PROVIDED DATA

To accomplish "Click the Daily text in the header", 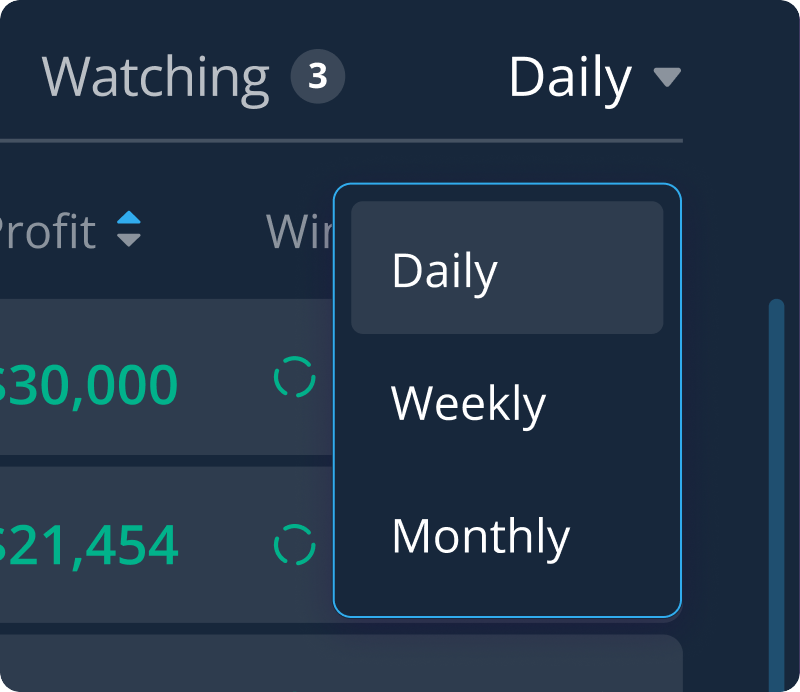I will tap(570, 78).
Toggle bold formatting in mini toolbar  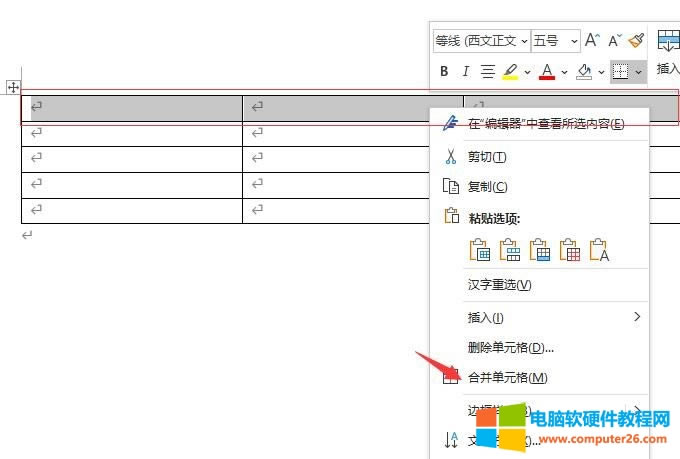pos(444,71)
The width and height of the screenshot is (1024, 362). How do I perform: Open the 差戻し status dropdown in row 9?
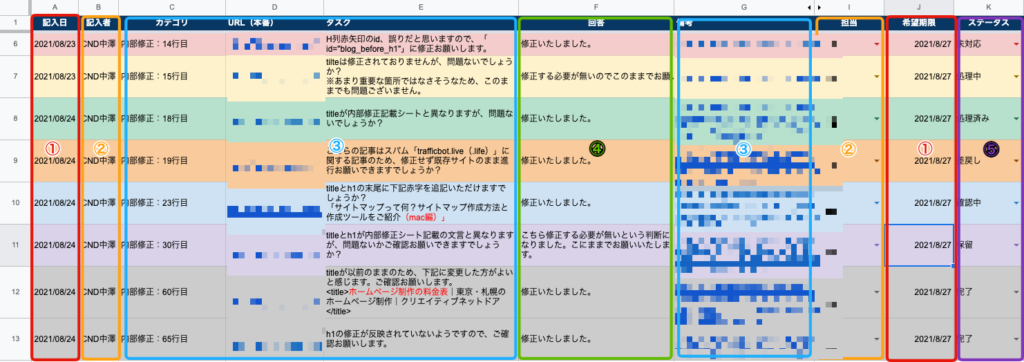(1016, 160)
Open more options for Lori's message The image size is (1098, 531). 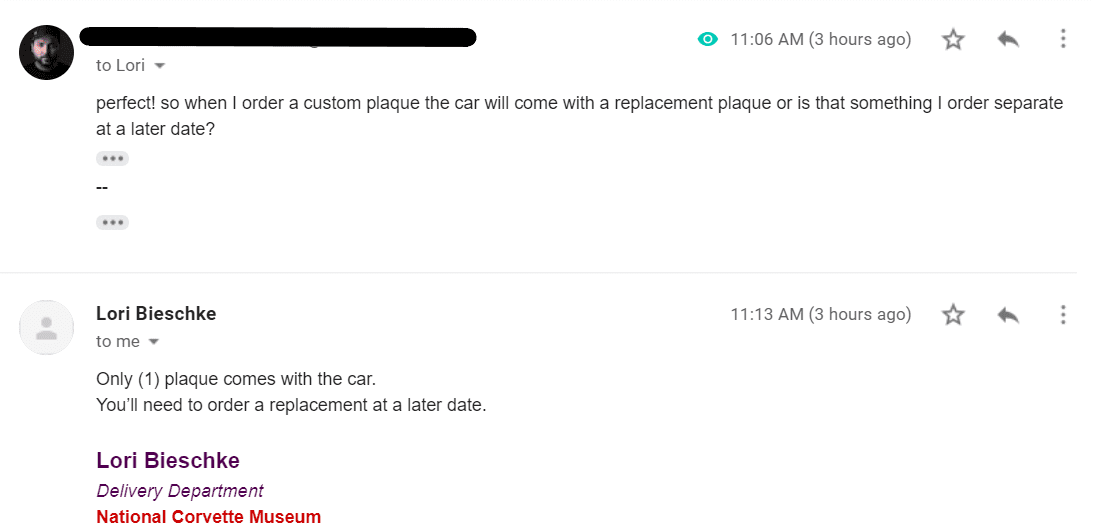pos(1062,315)
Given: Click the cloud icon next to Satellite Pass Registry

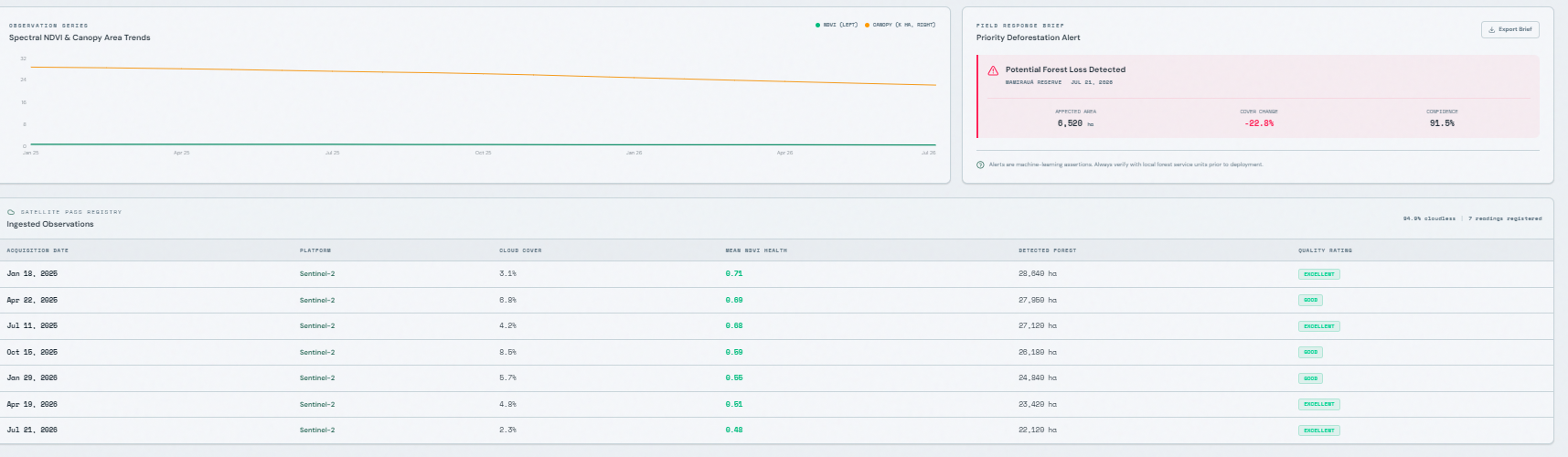Looking at the screenshot, I should click(x=11, y=212).

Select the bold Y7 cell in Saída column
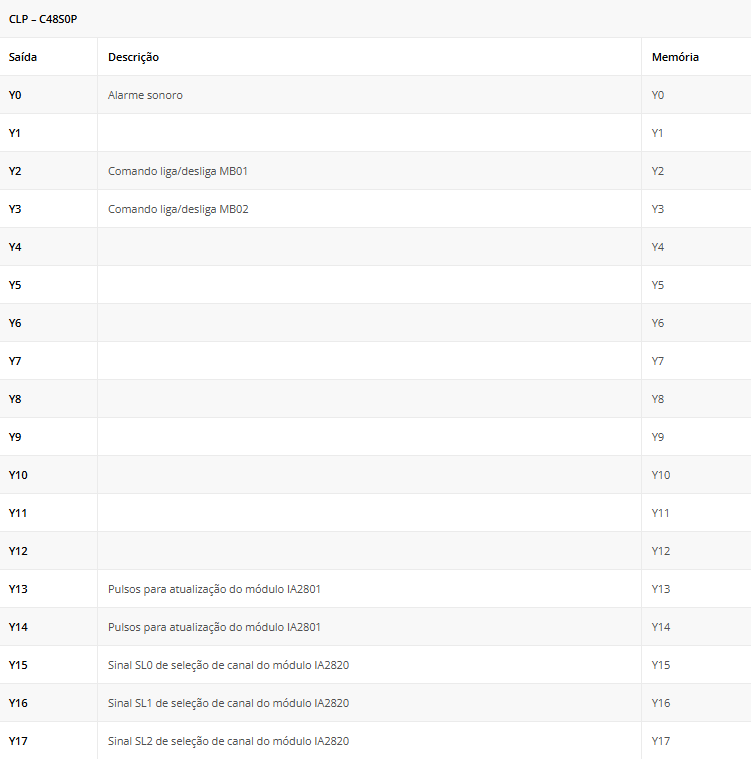(x=15, y=361)
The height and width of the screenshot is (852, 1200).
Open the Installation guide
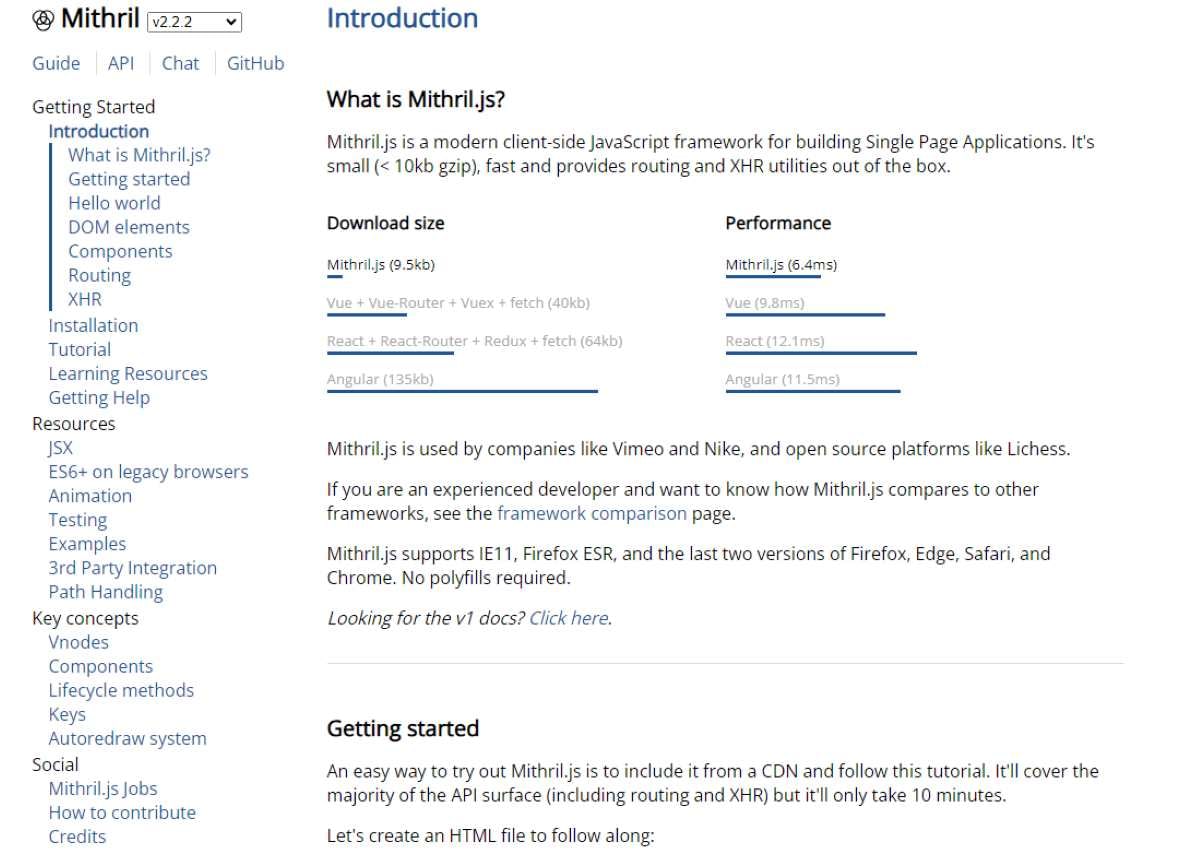click(x=93, y=325)
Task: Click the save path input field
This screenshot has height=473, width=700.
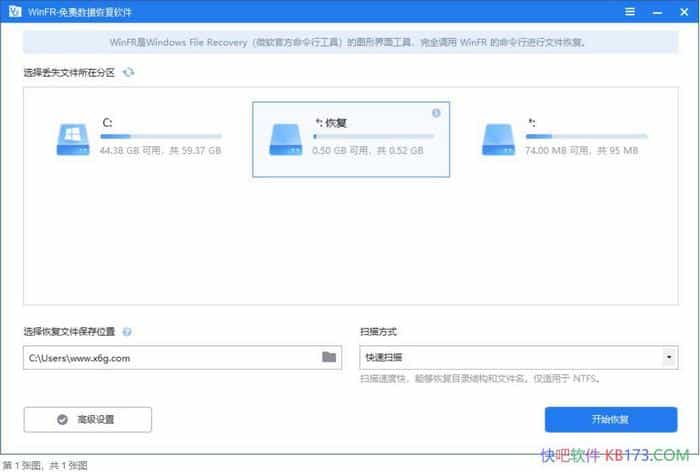Action: coord(170,357)
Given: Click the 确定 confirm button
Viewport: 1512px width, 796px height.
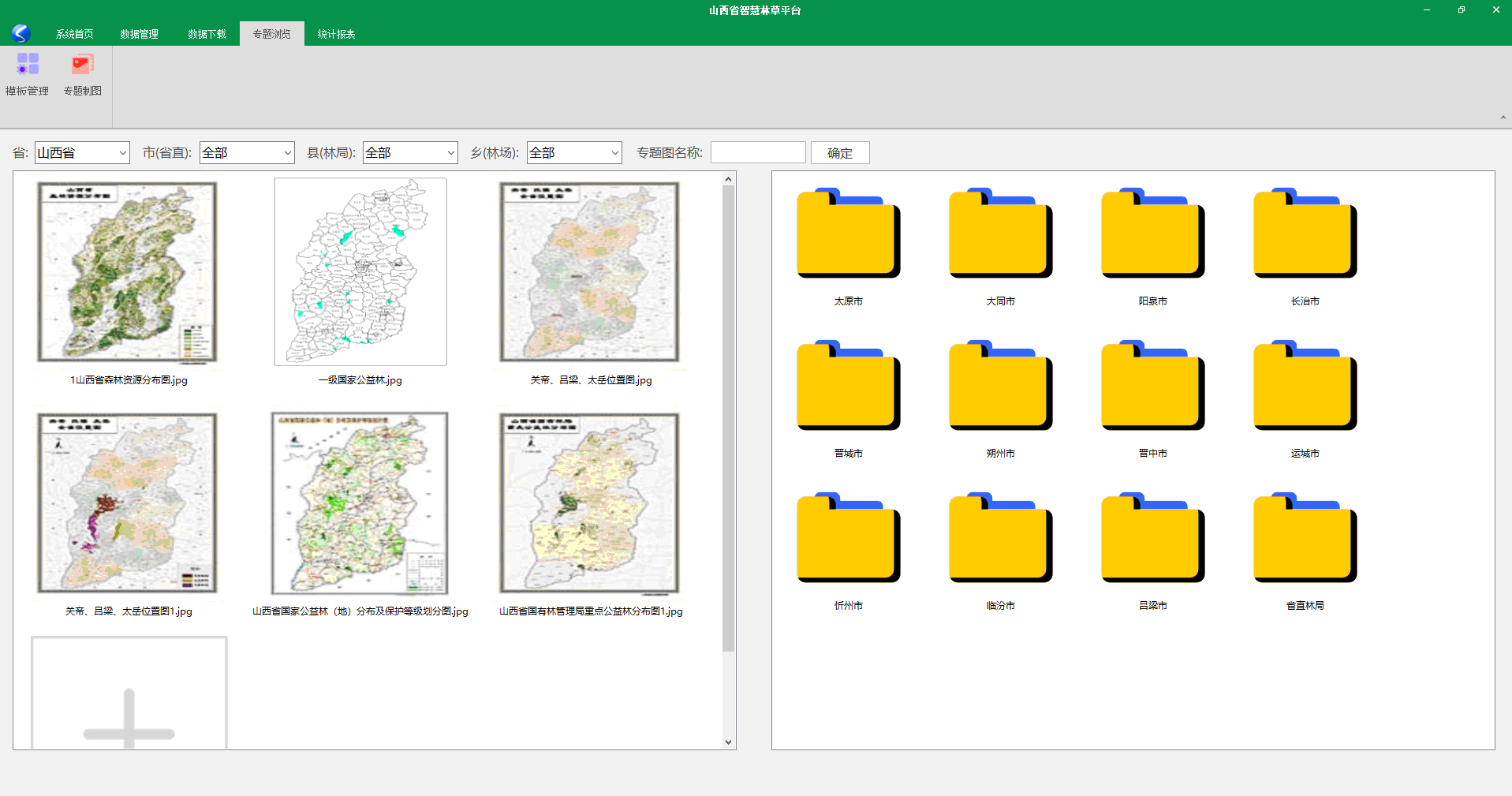Looking at the screenshot, I should pos(839,153).
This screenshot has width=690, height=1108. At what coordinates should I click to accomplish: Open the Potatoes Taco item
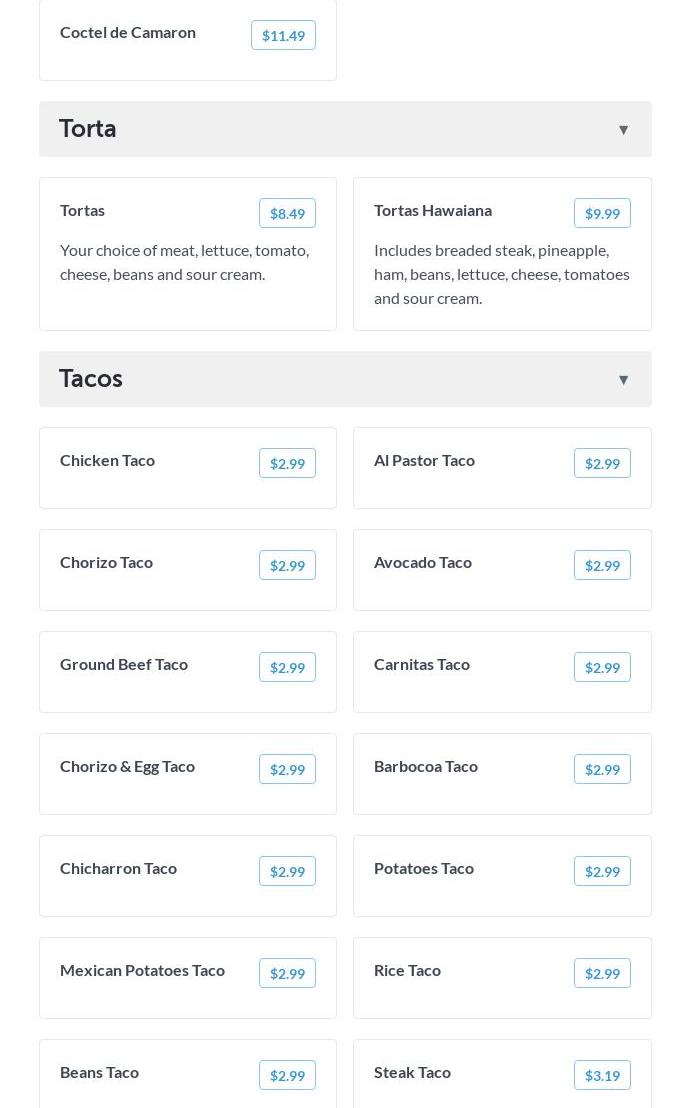tap(424, 869)
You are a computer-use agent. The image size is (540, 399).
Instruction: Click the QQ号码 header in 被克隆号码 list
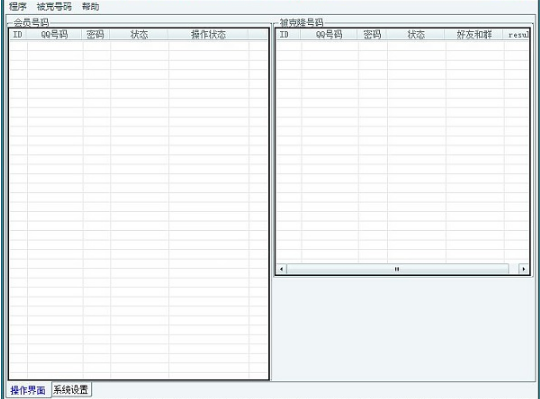(x=329, y=34)
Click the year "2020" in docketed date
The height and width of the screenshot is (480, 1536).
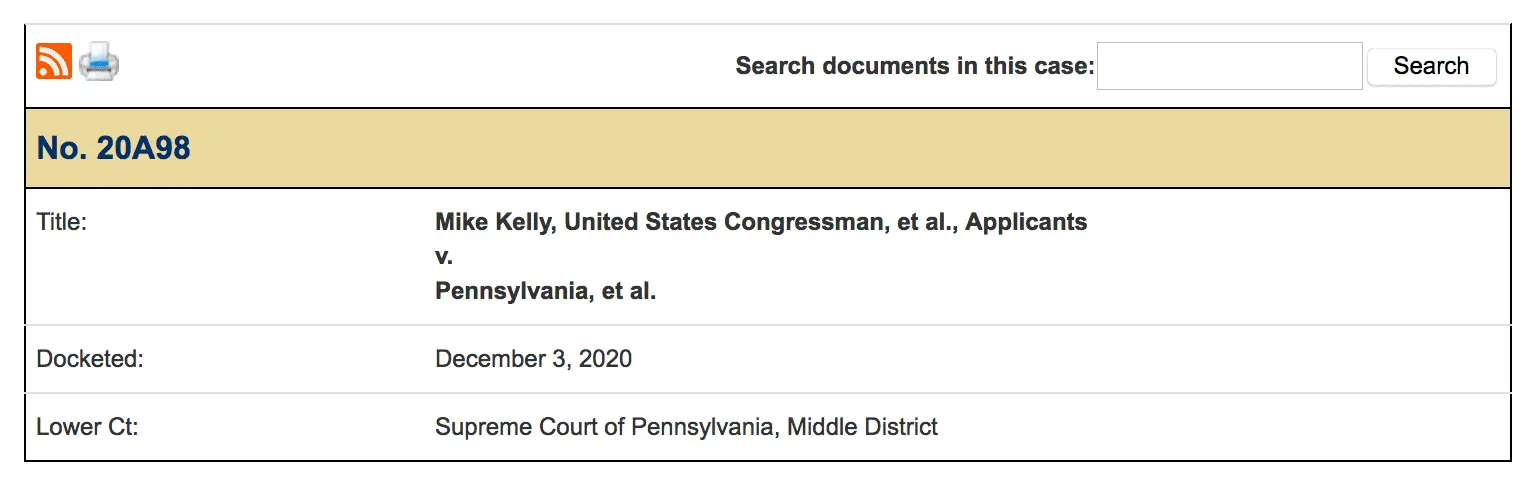[605, 359]
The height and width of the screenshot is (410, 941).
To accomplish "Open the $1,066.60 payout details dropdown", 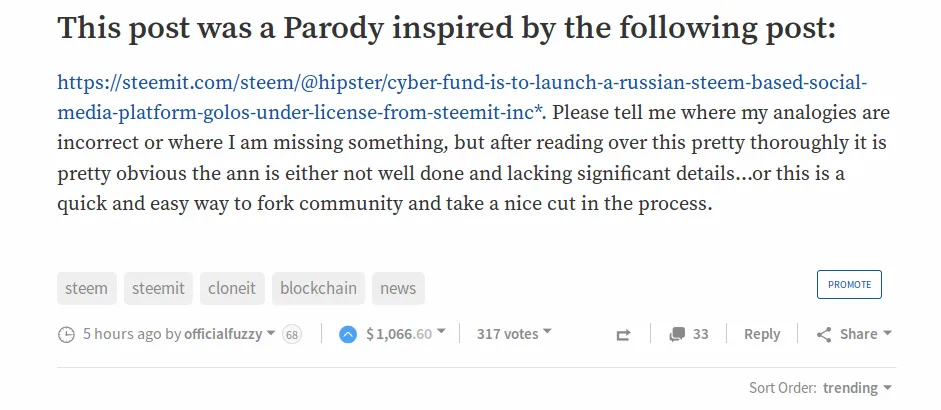I will pyautogui.click(x=442, y=332).
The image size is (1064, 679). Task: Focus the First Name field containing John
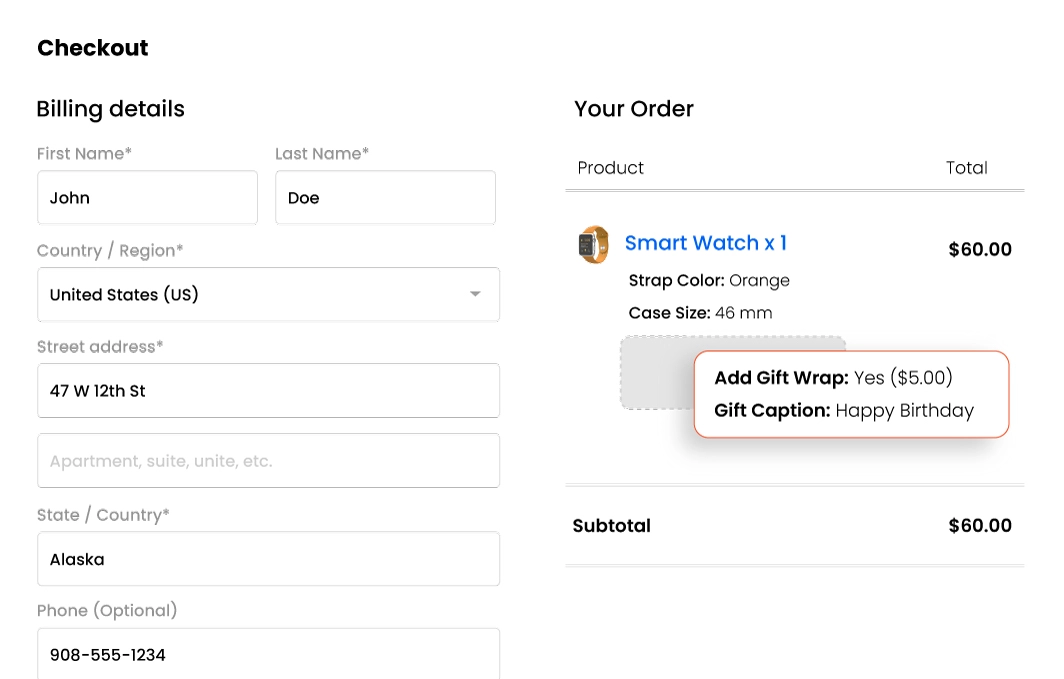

WORK ITEM
Quote the lines above exactly, starting with the one that has "Given: Click the cloud" and ending with the one that has "Given: Click the 确定 confirm button"; drop the pictures and include nothing else.

EXERCISE ANSWER
Given: Click the cloud icon next to Satellite Pass Registry

Looking at the screenshot, I should click(x=11, y=212).

Select the bold Y7 cell in Saída column
(x=15, y=361)
The height and width of the screenshot is (852, 1200).
Open the Installation guide
click(x=93, y=325)
Task: Click the save path input field
This screenshot has height=473, width=700.
Action: coord(170,357)
Given: Click the 确定 confirm button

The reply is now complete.